In Vivo Gene Therapy: A Step Toward More Accessible Treatments for Severe Genetic Blood Disorders

Led by Professor Luigi Naldini, Director of SR-Tiget and Full Professor of Histology at Vita-Salute San Raffaele University, and Dr. Alessio Cantore, Group Leader of the Liver Gene Therapy Unit at SR-Tiget, the team has identified a unique postnatal time frame that enables efficient and stable gene transfer into hematopoietic stem cells (HSCs). This breakthrough may expand access to life-saving gene therapies, making them safer and more broadly available.

Current gene therapy treatments often rely on ex vivo techniques, which involve harvesting the patient’s HSCs, modifying them in the lab, and reinfusing them after chemotherapy. While effective, these procedures are complex, invasive, and costly. In contrast, the SR-Tiget team’s in vivo strategy allows therapeutic vectors to be delivered directly into the body through a simple intravenous infusion—eliminating the need for cell manipulation or preconditioning.

Gene therapy aims to introduce a healthy copy of a defective gene into the patient’s cells using “vectors”—molecular carriers of genetic material. In this study, researchers used a lentiviral vector derived from a modified, replication-incompetent virus designed solely to deliver the therapeutic gene safely.

The team showed that administering lentiviral vectors during the first days of life resulted in long-term gene transfer into blood stem cells. This was possible due to a specific developmental window during which primitive stem cells circulate in the bloodstream while migrating from fetal hematopoietic organs to the bone marrow, where they settle and sustain lifelong blood cell production.

The key innovation was identifying and exploiting this early postnatal window to achieve gene transfer levels sufficient to correct or improve disease phenotypes in three distinct mouse models. Notably, this window could be extended using clinically approved mobilizing agents that increase the number of circulating HSCs.

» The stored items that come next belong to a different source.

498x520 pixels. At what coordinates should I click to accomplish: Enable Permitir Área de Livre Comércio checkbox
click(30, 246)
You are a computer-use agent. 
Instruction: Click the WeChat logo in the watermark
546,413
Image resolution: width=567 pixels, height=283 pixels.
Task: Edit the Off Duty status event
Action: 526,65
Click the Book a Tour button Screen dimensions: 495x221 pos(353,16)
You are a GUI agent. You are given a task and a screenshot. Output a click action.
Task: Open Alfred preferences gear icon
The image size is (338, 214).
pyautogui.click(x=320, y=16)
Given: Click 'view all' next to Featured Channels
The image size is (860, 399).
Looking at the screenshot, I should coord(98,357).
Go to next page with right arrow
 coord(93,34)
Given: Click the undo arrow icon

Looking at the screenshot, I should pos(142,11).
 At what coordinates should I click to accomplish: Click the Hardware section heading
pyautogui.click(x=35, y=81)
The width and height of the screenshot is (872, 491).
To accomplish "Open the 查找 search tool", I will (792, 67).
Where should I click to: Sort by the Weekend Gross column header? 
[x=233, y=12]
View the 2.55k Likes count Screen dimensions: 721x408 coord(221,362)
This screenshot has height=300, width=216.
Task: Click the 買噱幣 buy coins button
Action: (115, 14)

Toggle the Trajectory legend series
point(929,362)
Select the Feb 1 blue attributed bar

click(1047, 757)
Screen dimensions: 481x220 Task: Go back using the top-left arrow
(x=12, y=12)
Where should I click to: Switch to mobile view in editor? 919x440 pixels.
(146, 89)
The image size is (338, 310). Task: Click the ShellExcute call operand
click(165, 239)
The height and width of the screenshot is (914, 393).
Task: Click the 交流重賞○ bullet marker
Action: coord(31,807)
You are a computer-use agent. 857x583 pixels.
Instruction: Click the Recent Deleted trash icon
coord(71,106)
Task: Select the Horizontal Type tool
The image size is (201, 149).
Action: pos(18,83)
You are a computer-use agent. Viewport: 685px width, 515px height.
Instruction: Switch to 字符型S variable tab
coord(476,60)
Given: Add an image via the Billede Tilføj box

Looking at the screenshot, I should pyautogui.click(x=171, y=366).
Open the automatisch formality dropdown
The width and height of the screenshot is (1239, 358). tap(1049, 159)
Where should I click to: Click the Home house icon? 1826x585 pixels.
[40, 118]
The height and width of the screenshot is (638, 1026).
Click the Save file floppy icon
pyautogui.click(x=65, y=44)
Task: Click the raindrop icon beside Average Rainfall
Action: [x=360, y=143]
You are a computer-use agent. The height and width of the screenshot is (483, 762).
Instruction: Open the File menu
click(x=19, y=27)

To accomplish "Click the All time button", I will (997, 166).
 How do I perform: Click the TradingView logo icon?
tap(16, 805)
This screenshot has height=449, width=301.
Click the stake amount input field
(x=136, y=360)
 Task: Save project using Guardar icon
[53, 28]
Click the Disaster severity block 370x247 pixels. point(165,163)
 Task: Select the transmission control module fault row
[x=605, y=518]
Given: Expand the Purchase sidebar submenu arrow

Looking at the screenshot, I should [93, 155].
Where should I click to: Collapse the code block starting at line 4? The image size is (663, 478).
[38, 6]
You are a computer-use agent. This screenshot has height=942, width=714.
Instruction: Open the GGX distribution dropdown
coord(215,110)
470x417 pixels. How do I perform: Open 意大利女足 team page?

The strategy was validated in models of three severe genetic diseases: Fanconi anemia (a bone marrow failure syndrome), adenosine deaminase–deficient severe combined immunodeficiency (ADA-SCID), and autosomal recessive osteopetrosis (ARO). In all cases, the approach showed significant therapeutic benefits.

“This study marks a significant turning point for the field,” says Michela Milani, first author and UniSR alumna. “It opens the door to treating genetic diseases at their earliest stages—often before irreversible damage occurs—right at the moment of diagnosis. By simplifying procedures from ex vivo to in vivo, we may be able to expand access to gene therapies in regions lacking specialized transplant centers and potentially reduce costs.”

In addition to demonstrating stable, multilineage gene transfer, the study revealed biological mechanisms that make early life uniquely favorable for this intervention. Intrinsic cellular factors and the dynamic nature of neonatal hematopoiesis enabled therapeutic efficacy without conditioning regimens or cell selection protocols.

The work provides a strong foundation for future preclinical studies and aligns with the growing implementation of newborn screening programs for genetic diseases. As the gene therapy landscape evolves, these findings represent a pivotal step toward clinical application of in vivo gene therapies for pediatric patients.

“We also identified circulating hematopoietic stem and progenitor cells in human newborns during the first few postnatal months, with levels declining with age—mirroring what we observed in mice,” concludes Professor Naldini. “These results support the future exploration of in vivo gene transfer strategies in pediatric patients.”